The Run-Down On Second Mortgages In Canada

If you have accrued a fair amount of equity into your home – either by paying back your loan over a long period of time or by placing a high down payment initially – there’s a chance that you have heard the words “second mortgage.” A second mortgage is actually the use of a home’s accrued equity, the amount of home that you actually own compared to the home’s total value. This, no doubt about it, is a type of loan that needs to be repaid over time. This includes interest.

For homeowners who want to fund large expenses that will serve as investments in their futures, second mortgages can be a godsend. They put a large sum of money into your account right away, allowing you to access it for any number of reasons. This sounds great and all, but keep in mind that your home will be put up as collateral if you are unable to pay the principal and interest on your second mortgage as well as your first mortgage.

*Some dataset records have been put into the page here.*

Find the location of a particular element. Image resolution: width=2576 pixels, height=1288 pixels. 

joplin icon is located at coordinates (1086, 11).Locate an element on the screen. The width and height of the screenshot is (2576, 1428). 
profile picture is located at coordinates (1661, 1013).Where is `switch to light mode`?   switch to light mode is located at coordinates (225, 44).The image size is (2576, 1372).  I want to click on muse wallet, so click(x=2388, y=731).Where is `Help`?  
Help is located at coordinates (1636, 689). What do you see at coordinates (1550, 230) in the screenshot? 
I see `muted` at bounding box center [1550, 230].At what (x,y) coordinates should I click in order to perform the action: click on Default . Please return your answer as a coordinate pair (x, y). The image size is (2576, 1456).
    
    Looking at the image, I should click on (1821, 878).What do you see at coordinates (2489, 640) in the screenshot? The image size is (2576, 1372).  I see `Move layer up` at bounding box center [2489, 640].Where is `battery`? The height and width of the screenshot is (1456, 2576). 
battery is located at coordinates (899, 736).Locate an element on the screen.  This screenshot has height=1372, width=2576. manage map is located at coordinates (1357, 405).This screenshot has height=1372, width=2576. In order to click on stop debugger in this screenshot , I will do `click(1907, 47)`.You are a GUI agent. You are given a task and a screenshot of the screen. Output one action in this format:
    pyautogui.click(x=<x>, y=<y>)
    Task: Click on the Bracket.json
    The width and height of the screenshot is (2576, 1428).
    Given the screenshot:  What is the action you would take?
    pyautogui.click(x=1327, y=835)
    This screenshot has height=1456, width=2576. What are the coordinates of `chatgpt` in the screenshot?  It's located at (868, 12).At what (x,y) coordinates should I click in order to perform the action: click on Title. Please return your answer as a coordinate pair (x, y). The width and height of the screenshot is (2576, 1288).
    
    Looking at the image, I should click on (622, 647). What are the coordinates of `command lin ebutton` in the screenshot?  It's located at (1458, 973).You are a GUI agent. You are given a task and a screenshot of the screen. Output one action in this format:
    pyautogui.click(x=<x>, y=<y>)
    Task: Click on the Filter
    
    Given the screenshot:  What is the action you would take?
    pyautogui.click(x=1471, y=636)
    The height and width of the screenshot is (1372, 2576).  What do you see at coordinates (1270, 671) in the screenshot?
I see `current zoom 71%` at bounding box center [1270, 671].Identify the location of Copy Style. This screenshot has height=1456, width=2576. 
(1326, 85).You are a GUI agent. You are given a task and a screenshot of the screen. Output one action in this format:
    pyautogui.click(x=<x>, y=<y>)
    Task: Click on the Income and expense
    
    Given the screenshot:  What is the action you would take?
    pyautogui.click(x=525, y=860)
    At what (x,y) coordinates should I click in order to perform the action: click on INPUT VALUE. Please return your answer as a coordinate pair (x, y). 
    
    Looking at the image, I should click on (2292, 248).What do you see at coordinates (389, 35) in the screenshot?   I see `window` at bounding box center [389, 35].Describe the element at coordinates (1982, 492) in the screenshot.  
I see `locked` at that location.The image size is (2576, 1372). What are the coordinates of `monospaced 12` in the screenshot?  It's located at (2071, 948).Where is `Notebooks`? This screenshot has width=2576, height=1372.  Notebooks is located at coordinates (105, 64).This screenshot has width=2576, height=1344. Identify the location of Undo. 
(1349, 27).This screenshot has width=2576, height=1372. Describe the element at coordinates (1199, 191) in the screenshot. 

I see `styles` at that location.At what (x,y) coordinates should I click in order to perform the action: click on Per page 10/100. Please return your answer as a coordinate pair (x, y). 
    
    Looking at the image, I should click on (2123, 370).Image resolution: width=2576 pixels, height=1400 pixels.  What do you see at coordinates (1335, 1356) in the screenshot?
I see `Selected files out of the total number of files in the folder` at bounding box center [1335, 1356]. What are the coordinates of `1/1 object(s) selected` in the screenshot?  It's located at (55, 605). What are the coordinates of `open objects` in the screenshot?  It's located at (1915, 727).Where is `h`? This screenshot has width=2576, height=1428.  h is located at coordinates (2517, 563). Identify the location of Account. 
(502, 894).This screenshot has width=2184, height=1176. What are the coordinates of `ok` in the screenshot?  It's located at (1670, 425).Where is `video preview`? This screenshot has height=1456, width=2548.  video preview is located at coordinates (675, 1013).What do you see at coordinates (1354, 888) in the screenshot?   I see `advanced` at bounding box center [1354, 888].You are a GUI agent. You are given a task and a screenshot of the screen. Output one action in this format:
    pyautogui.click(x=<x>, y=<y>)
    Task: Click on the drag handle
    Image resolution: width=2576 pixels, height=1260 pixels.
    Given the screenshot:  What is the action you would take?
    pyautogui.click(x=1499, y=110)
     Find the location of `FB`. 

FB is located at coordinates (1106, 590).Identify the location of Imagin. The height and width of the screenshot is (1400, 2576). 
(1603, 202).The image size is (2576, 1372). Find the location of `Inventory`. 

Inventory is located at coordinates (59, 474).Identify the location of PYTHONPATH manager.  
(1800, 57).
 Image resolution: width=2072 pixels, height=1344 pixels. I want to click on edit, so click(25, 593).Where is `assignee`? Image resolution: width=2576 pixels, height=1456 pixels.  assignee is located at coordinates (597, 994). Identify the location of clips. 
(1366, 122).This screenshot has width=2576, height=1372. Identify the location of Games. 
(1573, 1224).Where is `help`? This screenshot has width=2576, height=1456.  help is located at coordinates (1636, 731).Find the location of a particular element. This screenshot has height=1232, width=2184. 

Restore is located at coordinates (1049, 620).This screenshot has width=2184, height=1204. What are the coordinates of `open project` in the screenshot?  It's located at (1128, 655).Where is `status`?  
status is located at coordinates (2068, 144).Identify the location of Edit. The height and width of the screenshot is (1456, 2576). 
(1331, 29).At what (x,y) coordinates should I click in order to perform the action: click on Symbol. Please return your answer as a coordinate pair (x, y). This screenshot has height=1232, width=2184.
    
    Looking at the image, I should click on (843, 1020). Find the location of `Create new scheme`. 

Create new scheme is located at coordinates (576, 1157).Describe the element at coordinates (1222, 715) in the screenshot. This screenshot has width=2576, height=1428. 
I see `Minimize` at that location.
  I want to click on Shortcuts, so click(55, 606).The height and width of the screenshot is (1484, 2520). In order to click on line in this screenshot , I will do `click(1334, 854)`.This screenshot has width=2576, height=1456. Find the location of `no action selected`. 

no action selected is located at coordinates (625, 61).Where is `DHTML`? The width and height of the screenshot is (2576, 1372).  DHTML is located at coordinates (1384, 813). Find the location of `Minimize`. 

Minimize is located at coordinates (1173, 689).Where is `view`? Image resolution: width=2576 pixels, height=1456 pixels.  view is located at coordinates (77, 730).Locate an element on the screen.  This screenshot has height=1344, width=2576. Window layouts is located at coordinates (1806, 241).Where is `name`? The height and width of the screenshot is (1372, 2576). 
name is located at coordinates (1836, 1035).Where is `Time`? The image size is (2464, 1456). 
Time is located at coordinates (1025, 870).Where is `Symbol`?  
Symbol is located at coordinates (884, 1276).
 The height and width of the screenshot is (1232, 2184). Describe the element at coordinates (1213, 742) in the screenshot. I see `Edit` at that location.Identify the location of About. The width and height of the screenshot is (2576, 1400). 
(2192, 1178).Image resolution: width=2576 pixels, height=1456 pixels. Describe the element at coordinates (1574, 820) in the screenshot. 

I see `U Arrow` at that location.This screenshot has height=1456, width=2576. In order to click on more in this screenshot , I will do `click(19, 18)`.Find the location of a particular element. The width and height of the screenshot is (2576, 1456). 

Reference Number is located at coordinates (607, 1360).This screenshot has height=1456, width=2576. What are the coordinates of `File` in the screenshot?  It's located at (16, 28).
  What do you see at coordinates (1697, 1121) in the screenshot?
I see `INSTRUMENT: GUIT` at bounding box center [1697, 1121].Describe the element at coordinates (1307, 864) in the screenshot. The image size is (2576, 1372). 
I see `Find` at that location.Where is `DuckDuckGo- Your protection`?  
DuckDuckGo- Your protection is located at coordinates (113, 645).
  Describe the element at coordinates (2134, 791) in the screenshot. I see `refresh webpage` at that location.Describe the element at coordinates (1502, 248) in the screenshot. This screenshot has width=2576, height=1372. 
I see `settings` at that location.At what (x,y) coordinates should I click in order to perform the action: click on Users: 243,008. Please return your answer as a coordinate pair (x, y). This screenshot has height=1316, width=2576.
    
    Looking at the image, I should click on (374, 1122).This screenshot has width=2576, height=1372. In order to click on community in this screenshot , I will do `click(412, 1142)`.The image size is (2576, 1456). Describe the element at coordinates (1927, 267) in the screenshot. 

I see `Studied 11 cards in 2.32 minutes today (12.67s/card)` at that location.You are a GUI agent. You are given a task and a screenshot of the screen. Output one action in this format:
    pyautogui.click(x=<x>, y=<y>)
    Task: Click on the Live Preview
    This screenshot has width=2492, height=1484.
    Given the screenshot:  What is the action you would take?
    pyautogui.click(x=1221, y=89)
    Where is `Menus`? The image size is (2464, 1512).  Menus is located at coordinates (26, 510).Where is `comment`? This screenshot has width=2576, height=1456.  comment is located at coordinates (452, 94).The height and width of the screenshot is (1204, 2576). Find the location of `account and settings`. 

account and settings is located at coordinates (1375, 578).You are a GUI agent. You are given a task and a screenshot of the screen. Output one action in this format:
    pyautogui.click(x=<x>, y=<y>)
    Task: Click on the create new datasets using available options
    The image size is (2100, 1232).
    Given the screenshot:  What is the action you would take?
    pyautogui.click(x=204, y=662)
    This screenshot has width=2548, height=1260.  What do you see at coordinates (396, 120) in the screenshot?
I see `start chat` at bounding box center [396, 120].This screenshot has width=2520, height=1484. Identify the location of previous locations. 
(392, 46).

While this is certainly a risky move to make, it can definitely pay off. To learn more about what second mortgages in Canada entail, continue reading!

Types of Second Mortgages

There are two types of second mortgages available to Canadian homeowners:

  1. Home equity lines of credit (or HELOC)
  2. Lump sum home equity loans in form of private or second mortgages

In this section, we’ll detail the differences between the two forms that a second mortgage can take.

HELOC

A HELOC essentially allows you to take out a large amount from your home’s equity, without forcing you to take out a certain amount all at once. Instead, you can withdraw from your line of credit as you would a credit card. Your lender will place a maximum amount that can be withdrawn.

Lump Sum Loan

Unlike a HELOC, which grants you the ability to withdraw funds as they are needed, a lump sum equity loan places a large amount of currency directly into your hands all at once. This is typically the “go-to” option for homeowners looking to take out a second mortgage in Canada.

Which One to Choose?

Both types of second mortgages put a lot of money in your account, but on different terms. If you are looking to make a large investment all at once, like paying off high-interest credit card debt, a lump sum equity payment is typically the preferred route. If you are planning to make renovations on your home but aren’t sure what the bottom line will end up being, a HELOC could grant you access to the money you need – and only when you need it.

Consider your needs very carefully before making this big decision. After all, second mortgages are types of loans that must be repaid in monthly installments and they do use your home as collateral. If you know that you are in a good position to access your home’s equity, confer with your lender or real estate attorney about which option is best for you.